So I just like to kick this off and
really just kind of hot potato it

to somebody else to kind of give
your initial thoughts on what your

observations are, what your thoughts
are with your, what your feelings are

about this current conflict in Ukraine.

Susan: I'll start by saying it's not
something that I'm well-versed in.

I don't necessarily
understand how we got here.

but it's frightening, nonetheless.

You know, and when you start throwing
around nuclear, when, when that word

becomes part of the conversation too, and
to what end, because, whoever pushes the

button first, that's not the end of it.

Somebody else pushes
the button in response.

And so, you know, like in the
back of my mind, nuclear weaponry,

although so many countries have.

I've never thought that it would actually
be used because the consequences, it,

you know, it's not limited, it's not
a missile that hits a particular area.

It's a missile that
annihilates a population.

And so that is incredibly frightening
to me to think about that.

Melanie: I think it's one of those things
where Americans, we can be so focused on

our own domestic problems and the American
exceptional exceptionalism can almost lead

you to believe that we're the only nation
in the world, which is a problem when it's

time to discuss other things or understand
other concepts, that are going on

internationally, that we have a hand in.

Christine, I'm going to pick on you
because I would love to hear your

take because we talked a little
bit off channel about this, and

I would really love to hear your
take on or your, your observations

Christine: Thank you.

So definitely not a Ukraine or Russia
expert, but you know, background

in international relations.

last two decades focused on U
S China relations and seeing

some similarities in that.

Whether it is China or Russia or
another authoritarian country, you

are looking at an actually Mel.

It's so interesting that
you mentioned that point.

You're looking at countries that look
at us, not paying attention to them.

It's the complacency that we have
because of, you know, our ability

to be so insular by choice.

that allows, these regimes
to get away with what we see.

And so for those of us who follow that,
it's kind of like the international

relations world is always on the
fringes of domestic politics.

There is a lot.

Important things understandably that we
all have to focus on at home, but just

know that they're counting on that, right?

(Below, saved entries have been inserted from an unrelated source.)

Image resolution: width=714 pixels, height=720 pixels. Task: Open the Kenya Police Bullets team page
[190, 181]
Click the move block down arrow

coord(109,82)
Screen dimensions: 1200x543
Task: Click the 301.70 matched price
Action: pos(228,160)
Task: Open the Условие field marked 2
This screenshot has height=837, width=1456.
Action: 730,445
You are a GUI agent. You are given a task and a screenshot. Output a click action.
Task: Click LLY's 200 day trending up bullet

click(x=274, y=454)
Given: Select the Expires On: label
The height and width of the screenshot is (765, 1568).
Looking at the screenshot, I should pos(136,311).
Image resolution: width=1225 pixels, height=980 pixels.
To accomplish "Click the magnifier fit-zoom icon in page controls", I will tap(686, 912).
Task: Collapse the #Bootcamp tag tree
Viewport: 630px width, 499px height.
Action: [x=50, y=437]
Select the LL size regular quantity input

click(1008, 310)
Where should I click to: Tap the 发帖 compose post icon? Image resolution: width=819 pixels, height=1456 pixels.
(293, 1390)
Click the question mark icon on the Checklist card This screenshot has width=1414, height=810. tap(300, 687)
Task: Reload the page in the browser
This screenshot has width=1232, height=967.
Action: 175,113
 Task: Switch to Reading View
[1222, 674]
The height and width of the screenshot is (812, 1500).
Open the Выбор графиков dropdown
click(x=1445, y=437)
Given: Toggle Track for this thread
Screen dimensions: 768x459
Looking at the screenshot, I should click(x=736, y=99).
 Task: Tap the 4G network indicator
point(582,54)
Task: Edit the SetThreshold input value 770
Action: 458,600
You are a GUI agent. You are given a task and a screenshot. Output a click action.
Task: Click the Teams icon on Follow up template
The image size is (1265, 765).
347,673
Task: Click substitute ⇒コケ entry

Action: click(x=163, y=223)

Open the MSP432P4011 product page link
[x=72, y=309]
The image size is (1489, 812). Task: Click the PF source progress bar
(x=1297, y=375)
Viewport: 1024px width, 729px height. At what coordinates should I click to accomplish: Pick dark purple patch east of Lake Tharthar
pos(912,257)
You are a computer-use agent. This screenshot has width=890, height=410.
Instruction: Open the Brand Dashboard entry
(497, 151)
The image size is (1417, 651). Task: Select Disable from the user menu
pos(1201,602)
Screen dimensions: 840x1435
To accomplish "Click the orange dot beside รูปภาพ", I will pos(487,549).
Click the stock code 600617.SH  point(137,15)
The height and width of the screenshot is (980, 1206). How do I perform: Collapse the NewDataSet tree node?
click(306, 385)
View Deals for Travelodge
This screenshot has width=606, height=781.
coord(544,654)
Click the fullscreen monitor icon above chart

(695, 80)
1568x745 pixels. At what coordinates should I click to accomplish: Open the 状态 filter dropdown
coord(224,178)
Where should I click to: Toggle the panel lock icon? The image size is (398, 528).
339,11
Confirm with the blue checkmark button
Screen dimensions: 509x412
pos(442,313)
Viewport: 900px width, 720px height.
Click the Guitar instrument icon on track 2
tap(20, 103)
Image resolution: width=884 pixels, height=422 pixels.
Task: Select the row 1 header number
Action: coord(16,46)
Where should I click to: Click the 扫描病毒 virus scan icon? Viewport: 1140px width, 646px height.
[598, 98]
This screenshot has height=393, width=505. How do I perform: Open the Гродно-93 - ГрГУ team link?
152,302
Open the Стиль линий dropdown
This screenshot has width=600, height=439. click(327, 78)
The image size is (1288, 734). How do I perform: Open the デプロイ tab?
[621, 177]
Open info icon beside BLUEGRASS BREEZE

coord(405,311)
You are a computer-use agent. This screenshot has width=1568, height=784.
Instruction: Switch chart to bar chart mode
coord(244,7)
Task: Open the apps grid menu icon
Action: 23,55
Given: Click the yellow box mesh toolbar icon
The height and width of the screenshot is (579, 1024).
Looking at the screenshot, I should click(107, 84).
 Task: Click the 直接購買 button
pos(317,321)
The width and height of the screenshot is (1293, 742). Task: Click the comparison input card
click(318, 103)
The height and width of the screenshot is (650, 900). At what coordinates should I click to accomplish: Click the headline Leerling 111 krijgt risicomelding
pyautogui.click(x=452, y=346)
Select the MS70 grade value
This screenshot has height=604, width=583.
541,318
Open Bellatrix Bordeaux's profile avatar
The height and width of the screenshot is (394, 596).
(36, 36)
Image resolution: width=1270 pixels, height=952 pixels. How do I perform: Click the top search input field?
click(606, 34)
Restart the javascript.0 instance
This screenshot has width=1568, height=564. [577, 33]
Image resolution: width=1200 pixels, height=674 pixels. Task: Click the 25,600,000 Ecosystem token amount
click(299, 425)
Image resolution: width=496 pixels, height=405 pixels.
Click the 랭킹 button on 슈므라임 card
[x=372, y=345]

We are so predictable and our
ability to live in a free society

is also their ability to manipulate.

Us and the situation, especially with
technology these days and the freedom

of information, we have also leaves us
open to a lot of disinformation, which is

exactly a big reason of how we got here.

Um, so that comes to mind.

and I look at things from the
lens of, you know, I know it

sounds very cliche, but it, this.

Authoritarianism versus democracy,
free societies versus absolute control.

And this is what we're dealing with.

from that perspective, you're looking at.

A guy who is straight out
of cold war, Soviet era.

He was a KGB guy, right.

Who saw the, disempowerment of his
old world order, That he was part of.

And this is kind of like, if you
want to put it in very simple

terms, this is his revenge.

He's been plotting and he's been planning.

this is not by accident.

It's been a long time coming.

It's it's catching us by surprise as
Americans because of what I just said,

we are, focused on our own issues,
but no it's been in his playbook.

And what concerns me,
on so many levels is.

And this is actually the important part.

And if you want to have the optimism
that Athena mentioned, even in our

last, uh, conversation, it is so
important for us to at least like,

okay, we haven't been paying attention.

It's so important for all of
us to be paying attention now.

And it's so important for all
of us to catch up where we feel

we can and understand that,
other countries are looking at.

And how they react in the future to
their own conflicts and their own issues.

And I'm speaking from a very
personal perspective for those

of you who follow me on Twitter.

And, you know, I don't hide the fact
that I am Taiwanese and that in the

past a year, it's not by accident
that you have heard so much more

about Taiwan than you have in the past
decade, because we seem to be attacked.

To every other major conflict that
comes up in the context of, wow,

what is China going to do now?

China and I, if I, if I had a dollar
for every time, I saw a tweet that says,

look, what's happening in Afghanistan.

Taiwan's next?

Look, what's happening in Ukraine,
Taiwan next, but to understand where

that's coming from is this awareness.

That this is we're back to a
situation in the world where who's

going to, whose sphere of influence
is going to win at the end.


Melanie: puts us spotlight on how
fragile things really are right now.

One of the things that I do want to
mention, because since the attack there

have been sanctions placed on Russia.

And I just want to talk a bit, I
just want to kind of lay out a bit on

what those sanctions are from the us.

So there are blocks on technology
that are going to limit their ability

to an advance in military and air in
the military and aerospace sector.

They're also going to be sanctions
on banks and on billionaires that

they believe to be corrupted.

People who have close ties to the kremlin.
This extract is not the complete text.